Durante el verano, cuando cambian las rutinas y aumentan las actividades sociales, la voz también puede resentirse. No se trata solo de “hablar más fuerte” o gritar, como suele creerse, sino de un factor clave que muchas veces pasa inadvertido y que es la deshidratación.
Las altas temperaturas, la exposición prolongada al sol, el mayor consumo de alcohol y la disminución en la ingesta de agua generan un escenario propicio para la aparición de molestias vocales, tanto en personas que usan su voz de forma cotidiana como en quienes dependen de ella profesionalmente.
La voz se produce gracias a la vibración de los pliegues vocales, estructuras que requieren una adecuada lubricación para funcionar de manera eficiente, y cuando el cuerpo se deshidrata, la mucosa laríngea pierde flexibilidad, aumenta la fricción y se necesita mayor esfuerzo para emitir sonido. Esto no siempre provoca dolor inmediato, sino síntomas progresivos como carraspera persistente, sensación de sequedad, voz opaca, cansancio al hablar o dificultad para alcanzar ciertos tonos.
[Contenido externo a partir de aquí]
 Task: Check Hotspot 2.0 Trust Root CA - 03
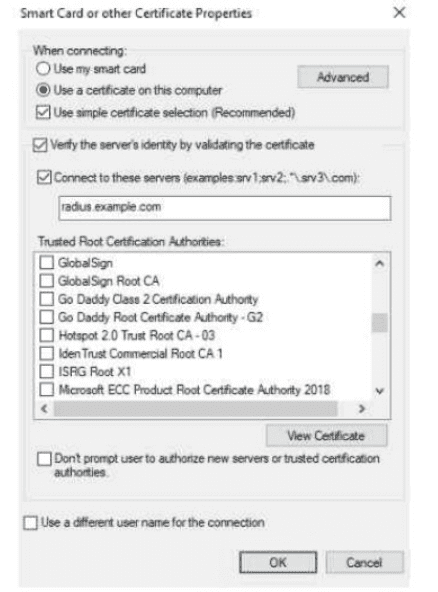[46, 335]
En vacaciones es común reducir el consumo de agua sin notarlo, reemplazándola por bebidas alcohólicas, café, energéticas o jugos azucarados, que no hidratan de la misma manera. A esto se suman el aire acondicionado, los traslados largos, el trasnoche y el uso prolongado de la voz en ambientes ruidosos, donde tendemos a elevar la intensidad sin darnos cuenta.
La comúnmente conocida carraspera frecuente, genera mayor impacto mecánico sobre unos pliegues vocales ya secos, perpetuando la irritación. Forzar la voz para “que salga” en estas condiciones aumenta el riesgo de sobrecarga. Por ello, la prevención en verano es simple, pero requiere conciencia: hidratarse adecuadamente, dosificar el uso vocal, hacer pausas, evitar competir con el ruido ambiental y atender las primeras señales de fatiga.
Consultar oportunamente cuando la voz no se recupera con descanso e hidratación permite prevenir lesiones. La voz también necesita condiciones más amables en verano. Cuidarla no es exageración, es salud y, para muchos, una herramienta de trabajo que merece atención todo el año.